■ Selected excerpt
---*---

After delivering Alabama’s Albritton lecture on November 16,[1] former U.S. Supreme Court Justice John Paul Stevens was asked by an audience member to recall an opinion he had written of which he remained especially proud. Without hesitation, Justice Stevens referred to his dissent in United States v. Watts, where he had disagreed with the majority’s holding that federal courts may consider acquitted conduct when determining prison sentences under the Federal Sentencing Guidelines. Although the Guidelines have since been made advisory, they remain the rubric by which virtually all federal sentences are determined, and federal district judges continue to enhance sentences based on conduct never proven beyond a reasonable doubt.

This past summer, I had the opportunity to intern at the Federal Defender’s office in Montgomery, where I witnessed Sentencing Hearings for the first time. Families of defendants were often stunned at the degree to which Sentencing Hearings “looked like trials,” and how prison time could be enhanced based merely on whether the sentencing judge found that some alleged (often uncharged) conduct had probably occurred.

---*---

■ Provided data
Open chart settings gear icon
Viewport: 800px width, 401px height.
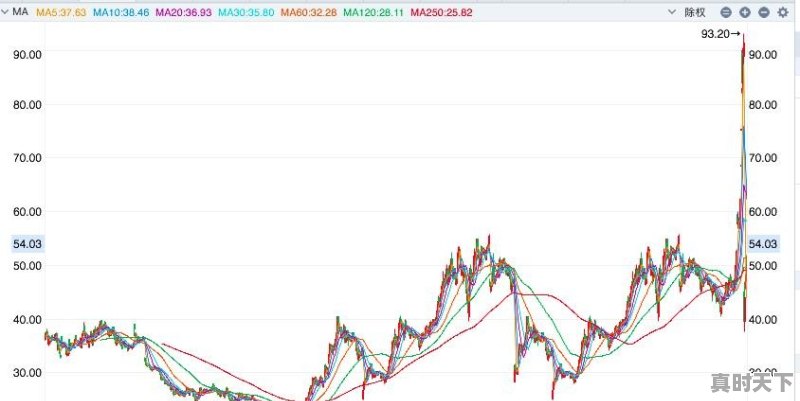coord(781,12)
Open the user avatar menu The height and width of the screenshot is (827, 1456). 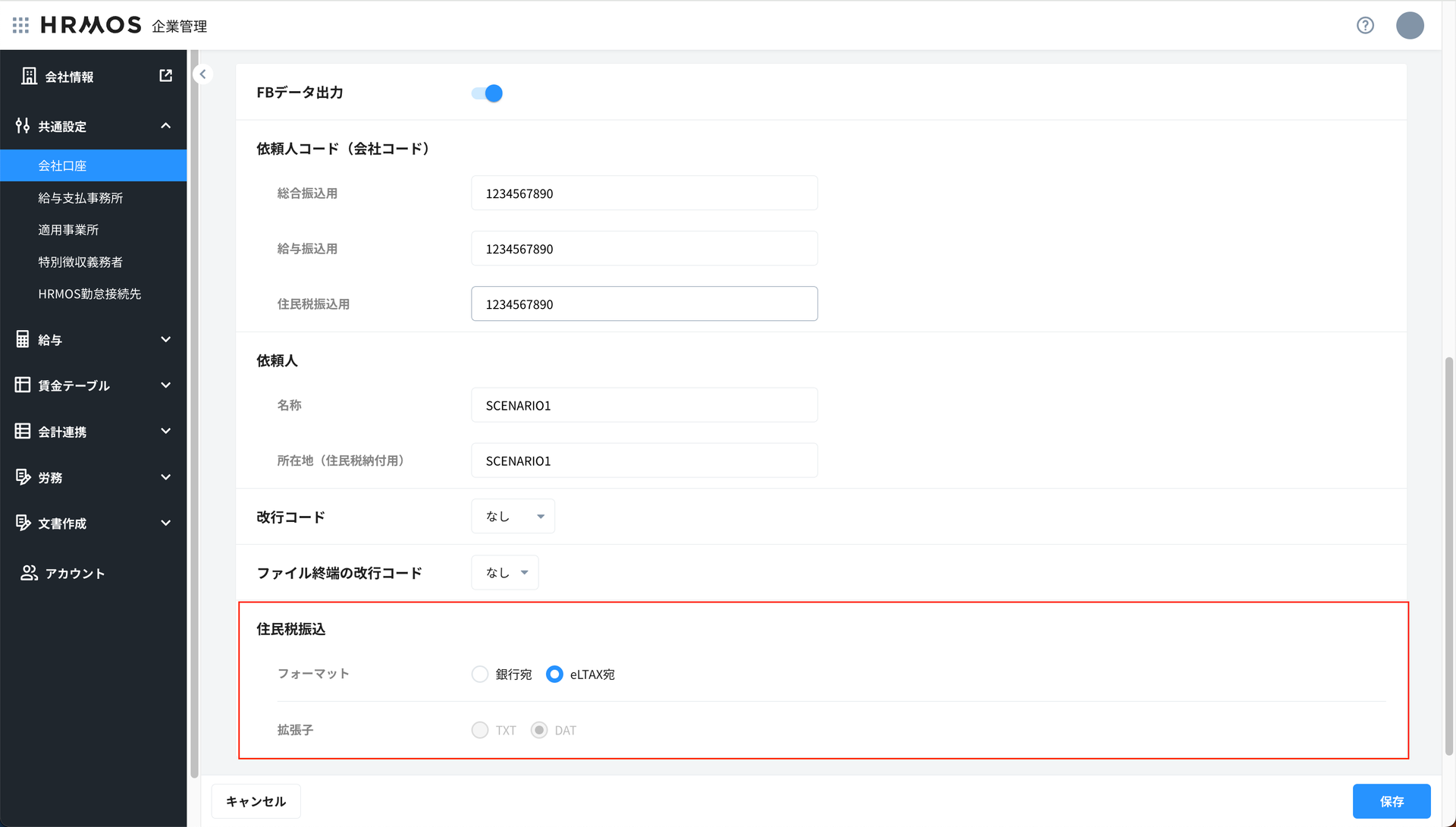tap(1410, 25)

---*---

■ Task set
A. In the passage on Justice Stevens, which opinion did he name as one he remained especially proud of?
B. Please rewrite the passage on Justice Stevens from "This past summer, I" to "had probably occurred.", swapping "Montgomery" for "Mobile".
C. Write what comes next in the passage on Justice Stevens and acquitted conduct, starting after its final sentence.
The listing is unrelated to the passage on Justice Stevens.

■ The replies
A. His dissent in United States v. Watts.

B.
This past summer, I had the opportunity to intern at the Federal Defender’s office in Mobile, where I witnessed Sentencing Hearings for the first time. Families of defendants were often stunned at the degree to which Sentencing Hearings “looked like trials,” and how prison time could be enhanced based merely on whether the sentencing judge found that some alleged (often uncharged) conduct had probably occurred.

C.
Unfortunately, the perception is accurate. After a defendant has been convicted of a crime in federal court, the sentencing judge may take into account a myriad of alleged acts unrelated to the charge on which the conviction was applied. The standard for finding guilt for sentencing purposes is preponderance of the evidence, and after taking evidence and arguments from the prosecution and defense, a single district judge issues a final decision as to guilt, as well as the conditions and length of the sentence imposed. The hearings usually concern conduct for which the U.S. Attorney could not acquire enough evidence to convict beyond a reasonable doubt, and in my limited experience, the evidence presented mostly included “he said, she said” testimony, with judges, more often than not, believing the person not wearing shackles. In Watts, Justice Stevens fought a losing battle, arguing that the proof beyond a reasonable doubt standard was the traditional norm enshrined in the Court’s constitutional jurisprudence, and as such, should be read into the sentencing guidelines.

Regardless of the constitutionality of modern sentencing standards, enhancing prison time for conduct not proven beyond a reasonable doubt is bad policy. While it is relatively easy to make philosophical or moral arguments against such a policy, perhaps the most obvious argument against it is considerably simpler. Money.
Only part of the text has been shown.